- [YOUR INSTRUCTIONS]:
Give back an exact copy of the lines in the records below, from the line that has "Click the RJ45USB1 network port block" through the line that has "Task: Open the GPT-5", and nothing besides.
________
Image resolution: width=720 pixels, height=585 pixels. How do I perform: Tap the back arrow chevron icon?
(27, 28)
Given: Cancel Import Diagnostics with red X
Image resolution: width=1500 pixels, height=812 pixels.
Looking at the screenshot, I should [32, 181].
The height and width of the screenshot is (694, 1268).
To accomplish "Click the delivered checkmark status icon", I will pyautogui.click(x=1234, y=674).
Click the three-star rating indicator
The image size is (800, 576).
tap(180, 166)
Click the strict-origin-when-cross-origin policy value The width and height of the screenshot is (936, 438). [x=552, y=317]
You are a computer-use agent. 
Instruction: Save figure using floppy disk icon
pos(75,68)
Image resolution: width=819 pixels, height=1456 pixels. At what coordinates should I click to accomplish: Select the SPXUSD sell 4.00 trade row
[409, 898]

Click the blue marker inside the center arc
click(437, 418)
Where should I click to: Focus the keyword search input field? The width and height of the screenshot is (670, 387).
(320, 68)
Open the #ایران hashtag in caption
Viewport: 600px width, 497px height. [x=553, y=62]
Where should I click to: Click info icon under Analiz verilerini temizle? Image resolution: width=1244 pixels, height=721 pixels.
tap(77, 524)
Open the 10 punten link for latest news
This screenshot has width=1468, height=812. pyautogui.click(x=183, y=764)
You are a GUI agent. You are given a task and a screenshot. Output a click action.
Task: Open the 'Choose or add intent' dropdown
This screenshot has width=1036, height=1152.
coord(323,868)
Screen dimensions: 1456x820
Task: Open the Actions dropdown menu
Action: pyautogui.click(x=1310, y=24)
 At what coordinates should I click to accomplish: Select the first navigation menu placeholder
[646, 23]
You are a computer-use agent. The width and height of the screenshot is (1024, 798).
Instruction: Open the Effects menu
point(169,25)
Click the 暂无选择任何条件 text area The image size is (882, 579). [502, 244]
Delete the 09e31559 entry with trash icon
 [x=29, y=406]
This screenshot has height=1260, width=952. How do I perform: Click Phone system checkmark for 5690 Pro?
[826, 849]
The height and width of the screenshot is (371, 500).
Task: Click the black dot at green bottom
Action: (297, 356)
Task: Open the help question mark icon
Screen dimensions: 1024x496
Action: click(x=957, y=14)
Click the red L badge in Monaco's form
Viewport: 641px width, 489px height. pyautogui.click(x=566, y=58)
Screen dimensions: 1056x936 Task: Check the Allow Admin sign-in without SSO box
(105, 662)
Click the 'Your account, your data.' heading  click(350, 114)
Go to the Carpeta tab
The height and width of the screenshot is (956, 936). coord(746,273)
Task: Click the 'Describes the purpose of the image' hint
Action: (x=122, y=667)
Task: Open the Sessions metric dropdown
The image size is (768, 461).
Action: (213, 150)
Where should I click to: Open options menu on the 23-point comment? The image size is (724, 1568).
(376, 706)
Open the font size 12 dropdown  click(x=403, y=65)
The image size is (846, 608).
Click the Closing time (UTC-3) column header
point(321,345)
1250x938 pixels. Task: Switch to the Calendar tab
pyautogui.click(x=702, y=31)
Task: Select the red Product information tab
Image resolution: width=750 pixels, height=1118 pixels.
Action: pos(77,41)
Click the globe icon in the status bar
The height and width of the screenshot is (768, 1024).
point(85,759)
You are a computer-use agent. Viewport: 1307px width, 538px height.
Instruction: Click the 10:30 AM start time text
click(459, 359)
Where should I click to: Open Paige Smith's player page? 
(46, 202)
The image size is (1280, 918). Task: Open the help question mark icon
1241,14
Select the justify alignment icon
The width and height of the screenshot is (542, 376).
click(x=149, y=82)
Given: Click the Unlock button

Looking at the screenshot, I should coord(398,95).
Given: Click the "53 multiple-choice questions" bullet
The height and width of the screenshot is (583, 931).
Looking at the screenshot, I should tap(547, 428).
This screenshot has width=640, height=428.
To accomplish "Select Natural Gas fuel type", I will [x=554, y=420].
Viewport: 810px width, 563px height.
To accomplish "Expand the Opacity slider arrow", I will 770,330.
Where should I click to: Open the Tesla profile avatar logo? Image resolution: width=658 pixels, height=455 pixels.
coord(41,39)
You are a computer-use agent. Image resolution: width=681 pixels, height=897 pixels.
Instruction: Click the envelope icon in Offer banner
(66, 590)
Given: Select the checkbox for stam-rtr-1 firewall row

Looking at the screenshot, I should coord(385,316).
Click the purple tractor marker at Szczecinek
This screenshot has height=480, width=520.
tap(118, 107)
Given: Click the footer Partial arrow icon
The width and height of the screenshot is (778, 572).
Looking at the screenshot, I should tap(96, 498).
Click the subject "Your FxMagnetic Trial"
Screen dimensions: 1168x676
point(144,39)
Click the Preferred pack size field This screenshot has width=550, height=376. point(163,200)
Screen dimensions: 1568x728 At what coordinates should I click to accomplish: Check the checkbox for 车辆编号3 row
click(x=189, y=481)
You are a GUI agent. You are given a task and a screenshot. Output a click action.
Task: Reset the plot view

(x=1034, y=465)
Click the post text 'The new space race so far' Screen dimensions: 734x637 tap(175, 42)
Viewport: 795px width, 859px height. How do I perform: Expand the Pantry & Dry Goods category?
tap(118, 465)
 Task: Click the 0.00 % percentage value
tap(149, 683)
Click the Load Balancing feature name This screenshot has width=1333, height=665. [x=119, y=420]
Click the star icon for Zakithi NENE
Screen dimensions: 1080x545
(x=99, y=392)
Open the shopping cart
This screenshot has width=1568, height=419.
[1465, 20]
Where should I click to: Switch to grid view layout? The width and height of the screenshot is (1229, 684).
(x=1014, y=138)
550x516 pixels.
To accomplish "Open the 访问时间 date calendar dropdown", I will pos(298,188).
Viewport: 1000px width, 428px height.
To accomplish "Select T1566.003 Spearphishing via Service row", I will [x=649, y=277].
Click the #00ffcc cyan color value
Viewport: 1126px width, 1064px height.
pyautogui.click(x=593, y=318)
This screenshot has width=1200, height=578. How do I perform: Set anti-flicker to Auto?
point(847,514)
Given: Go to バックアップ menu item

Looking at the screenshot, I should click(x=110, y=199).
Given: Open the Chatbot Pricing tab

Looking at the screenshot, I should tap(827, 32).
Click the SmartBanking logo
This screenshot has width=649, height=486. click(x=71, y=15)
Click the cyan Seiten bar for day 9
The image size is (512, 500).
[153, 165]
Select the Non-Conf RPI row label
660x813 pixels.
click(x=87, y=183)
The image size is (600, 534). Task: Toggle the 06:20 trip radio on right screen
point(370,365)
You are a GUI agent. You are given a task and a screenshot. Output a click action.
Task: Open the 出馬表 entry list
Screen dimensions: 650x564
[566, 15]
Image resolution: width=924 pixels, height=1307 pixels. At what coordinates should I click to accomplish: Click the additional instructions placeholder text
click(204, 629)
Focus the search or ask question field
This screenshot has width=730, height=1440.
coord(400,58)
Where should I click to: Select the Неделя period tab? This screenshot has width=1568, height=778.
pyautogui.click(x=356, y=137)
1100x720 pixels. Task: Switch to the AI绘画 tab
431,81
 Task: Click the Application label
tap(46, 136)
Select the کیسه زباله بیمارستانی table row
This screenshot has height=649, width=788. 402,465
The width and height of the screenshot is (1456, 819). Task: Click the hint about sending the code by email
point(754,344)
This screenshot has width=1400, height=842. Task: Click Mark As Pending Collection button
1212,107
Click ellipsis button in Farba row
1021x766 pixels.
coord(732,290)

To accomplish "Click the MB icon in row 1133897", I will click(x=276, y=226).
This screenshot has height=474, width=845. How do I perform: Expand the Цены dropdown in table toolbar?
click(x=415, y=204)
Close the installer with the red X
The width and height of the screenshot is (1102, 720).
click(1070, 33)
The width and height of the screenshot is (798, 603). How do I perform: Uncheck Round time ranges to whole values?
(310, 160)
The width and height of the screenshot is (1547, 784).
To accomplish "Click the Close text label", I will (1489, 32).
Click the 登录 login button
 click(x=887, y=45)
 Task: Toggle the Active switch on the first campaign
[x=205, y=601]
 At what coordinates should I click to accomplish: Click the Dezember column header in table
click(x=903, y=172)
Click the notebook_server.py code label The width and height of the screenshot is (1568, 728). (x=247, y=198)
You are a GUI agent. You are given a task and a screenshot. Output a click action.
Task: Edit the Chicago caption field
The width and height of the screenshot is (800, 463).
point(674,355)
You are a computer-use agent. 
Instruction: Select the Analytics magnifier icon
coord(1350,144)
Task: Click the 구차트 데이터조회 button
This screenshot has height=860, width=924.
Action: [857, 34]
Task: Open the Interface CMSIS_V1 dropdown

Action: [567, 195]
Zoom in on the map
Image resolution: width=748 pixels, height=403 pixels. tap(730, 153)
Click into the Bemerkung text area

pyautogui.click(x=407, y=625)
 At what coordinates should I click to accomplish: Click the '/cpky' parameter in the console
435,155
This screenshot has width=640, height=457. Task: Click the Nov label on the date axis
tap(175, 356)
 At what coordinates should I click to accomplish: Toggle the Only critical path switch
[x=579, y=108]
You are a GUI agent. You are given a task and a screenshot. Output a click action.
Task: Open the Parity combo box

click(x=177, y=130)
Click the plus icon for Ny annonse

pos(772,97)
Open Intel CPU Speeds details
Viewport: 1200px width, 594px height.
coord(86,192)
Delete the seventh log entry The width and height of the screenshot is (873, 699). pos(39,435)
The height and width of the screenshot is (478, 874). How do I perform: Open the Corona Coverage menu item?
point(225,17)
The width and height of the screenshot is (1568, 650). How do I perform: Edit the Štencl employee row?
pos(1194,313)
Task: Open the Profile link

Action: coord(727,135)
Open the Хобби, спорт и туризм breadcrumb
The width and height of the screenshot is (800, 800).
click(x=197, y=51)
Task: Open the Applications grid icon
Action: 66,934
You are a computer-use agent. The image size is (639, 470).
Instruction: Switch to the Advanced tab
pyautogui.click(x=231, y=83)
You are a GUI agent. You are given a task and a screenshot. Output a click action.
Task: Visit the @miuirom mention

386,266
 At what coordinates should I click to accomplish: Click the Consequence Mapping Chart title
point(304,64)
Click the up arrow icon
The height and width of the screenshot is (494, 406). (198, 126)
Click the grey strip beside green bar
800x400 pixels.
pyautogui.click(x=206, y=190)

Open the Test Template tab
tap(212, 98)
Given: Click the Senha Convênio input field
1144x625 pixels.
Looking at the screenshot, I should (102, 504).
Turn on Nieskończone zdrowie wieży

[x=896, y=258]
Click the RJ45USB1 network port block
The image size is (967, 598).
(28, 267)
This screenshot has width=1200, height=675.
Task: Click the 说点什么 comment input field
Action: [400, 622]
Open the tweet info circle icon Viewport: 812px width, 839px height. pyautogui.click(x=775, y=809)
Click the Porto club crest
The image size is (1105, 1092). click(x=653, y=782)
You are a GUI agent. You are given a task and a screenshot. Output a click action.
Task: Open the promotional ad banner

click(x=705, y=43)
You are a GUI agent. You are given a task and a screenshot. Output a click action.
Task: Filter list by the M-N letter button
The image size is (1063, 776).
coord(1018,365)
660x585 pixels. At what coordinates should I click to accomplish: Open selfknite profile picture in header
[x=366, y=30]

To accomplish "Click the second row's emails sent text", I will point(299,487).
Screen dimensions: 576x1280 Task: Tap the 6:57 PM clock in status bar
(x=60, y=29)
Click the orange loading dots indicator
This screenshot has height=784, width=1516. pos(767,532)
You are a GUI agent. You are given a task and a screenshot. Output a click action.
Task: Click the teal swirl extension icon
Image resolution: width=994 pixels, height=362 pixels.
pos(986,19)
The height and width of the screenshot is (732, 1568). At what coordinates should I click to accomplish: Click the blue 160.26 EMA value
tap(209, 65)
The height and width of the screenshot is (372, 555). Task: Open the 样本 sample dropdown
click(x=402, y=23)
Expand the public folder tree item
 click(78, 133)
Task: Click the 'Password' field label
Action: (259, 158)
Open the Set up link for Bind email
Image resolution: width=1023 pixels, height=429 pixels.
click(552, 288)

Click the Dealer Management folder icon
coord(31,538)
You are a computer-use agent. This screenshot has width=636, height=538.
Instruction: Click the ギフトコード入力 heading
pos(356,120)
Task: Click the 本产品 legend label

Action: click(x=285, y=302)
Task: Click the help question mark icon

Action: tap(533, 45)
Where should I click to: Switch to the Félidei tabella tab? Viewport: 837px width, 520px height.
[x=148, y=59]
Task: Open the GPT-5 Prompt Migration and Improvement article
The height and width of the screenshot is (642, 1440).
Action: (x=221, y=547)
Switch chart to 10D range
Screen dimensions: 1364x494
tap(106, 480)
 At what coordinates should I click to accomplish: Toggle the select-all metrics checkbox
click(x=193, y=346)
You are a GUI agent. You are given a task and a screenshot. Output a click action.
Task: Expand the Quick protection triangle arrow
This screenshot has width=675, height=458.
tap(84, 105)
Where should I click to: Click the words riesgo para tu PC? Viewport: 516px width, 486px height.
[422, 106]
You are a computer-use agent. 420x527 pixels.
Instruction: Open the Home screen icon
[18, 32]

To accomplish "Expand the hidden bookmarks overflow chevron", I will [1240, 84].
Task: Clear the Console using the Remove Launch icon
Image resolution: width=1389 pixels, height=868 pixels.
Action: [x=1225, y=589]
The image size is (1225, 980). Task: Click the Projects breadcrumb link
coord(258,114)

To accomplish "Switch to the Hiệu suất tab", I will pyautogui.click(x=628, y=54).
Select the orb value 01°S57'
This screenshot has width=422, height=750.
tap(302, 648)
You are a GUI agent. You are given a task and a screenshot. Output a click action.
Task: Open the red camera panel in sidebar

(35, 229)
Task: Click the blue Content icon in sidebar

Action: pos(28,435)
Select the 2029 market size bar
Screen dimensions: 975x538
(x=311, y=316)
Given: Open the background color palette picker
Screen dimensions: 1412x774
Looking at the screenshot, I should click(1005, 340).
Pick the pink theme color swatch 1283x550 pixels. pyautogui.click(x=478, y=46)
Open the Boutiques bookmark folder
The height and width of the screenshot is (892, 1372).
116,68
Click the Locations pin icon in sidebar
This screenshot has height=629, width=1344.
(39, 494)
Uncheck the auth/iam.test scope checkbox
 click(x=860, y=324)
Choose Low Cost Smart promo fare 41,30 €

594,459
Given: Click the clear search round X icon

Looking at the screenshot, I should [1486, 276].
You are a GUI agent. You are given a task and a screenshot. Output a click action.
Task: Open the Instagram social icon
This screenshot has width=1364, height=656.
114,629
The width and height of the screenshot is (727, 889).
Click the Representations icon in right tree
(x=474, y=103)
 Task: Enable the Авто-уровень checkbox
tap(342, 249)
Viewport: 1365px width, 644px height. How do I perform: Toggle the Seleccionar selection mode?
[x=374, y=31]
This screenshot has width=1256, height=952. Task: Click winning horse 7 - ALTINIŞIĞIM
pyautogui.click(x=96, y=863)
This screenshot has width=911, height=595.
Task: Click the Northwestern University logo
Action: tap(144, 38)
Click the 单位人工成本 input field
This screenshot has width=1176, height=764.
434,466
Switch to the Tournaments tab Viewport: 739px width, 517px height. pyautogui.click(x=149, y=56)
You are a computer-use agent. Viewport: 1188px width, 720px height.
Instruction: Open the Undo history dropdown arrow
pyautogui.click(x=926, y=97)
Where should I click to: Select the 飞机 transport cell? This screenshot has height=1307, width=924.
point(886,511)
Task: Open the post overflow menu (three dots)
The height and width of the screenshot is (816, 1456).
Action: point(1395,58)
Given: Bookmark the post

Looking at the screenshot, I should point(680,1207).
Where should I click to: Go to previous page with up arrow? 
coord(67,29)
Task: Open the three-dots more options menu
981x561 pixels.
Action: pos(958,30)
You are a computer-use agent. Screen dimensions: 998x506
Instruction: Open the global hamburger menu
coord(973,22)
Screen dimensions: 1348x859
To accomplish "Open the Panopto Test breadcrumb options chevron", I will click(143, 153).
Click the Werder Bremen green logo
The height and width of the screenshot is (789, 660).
________
- [TASK SOLUTION]:
Click the RJ45USB1 network port block
The image size is (967, 598).
(28, 267)
This screenshot has width=1200, height=675.
Task: Click the 说点什么 comment input field
Action: [400, 622]
Open the tweet info circle icon Viewport: 812px width, 839px height. pyautogui.click(x=775, y=809)
Click the Porto club crest
The image size is (1105, 1092). click(x=653, y=782)
You are a GUI agent. You are given a task and a screenshot. Output a click action.
Task: Open the promotional ad banner

click(x=705, y=43)
You are a GUI agent. You are given a task and a screenshot. Output a click action.
Task: Filter list by the M-N letter button
The image size is (1063, 776).
coord(1018,365)
660x585 pixels. At what coordinates should I click to accomplish: Open selfknite profile picture in header
[x=366, y=30]

To accomplish "Click the second row's emails sent text", I will point(299,487).
Screen dimensions: 576x1280 Task: Tap the 6:57 PM clock in status bar
(x=60, y=29)
Click the orange loading dots indicator
This screenshot has height=784, width=1516. pos(767,532)
You are a GUI agent. You are given a task and a screenshot. Output a click action.
Task: Click the teal swirl extension icon
Image resolution: width=994 pixels, height=362 pixels.
pos(986,19)
The height and width of the screenshot is (732, 1568). At what coordinates should I click to accomplish: Click the blue 160.26 EMA value
tap(209, 65)
The height and width of the screenshot is (372, 555). Task: Open the 样本 sample dropdown
click(x=402, y=23)
Expand the public folder tree item
 click(78, 133)
Task: Click the 'Password' field label
Action: (259, 158)
Open the Set up link for Bind email
Image resolution: width=1023 pixels, height=429 pixels.
click(552, 288)

Click the Dealer Management folder icon
coord(31,538)
You are a computer-use agent. This screenshot has width=636, height=538.
Instruction: Click the ギフトコード入力 heading
pos(356,120)
Task: Click the 本产品 legend label

Action: click(x=285, y=302)
Task: Click the help question mark icon

Action: tap(533, 45)
Where should I click to: Switch to the Félidei tabella tab? Viewport: 837px width, 520px height.
[x=148, y=59]
Task: Open the GPT-5 Prompt Migration and Improvement article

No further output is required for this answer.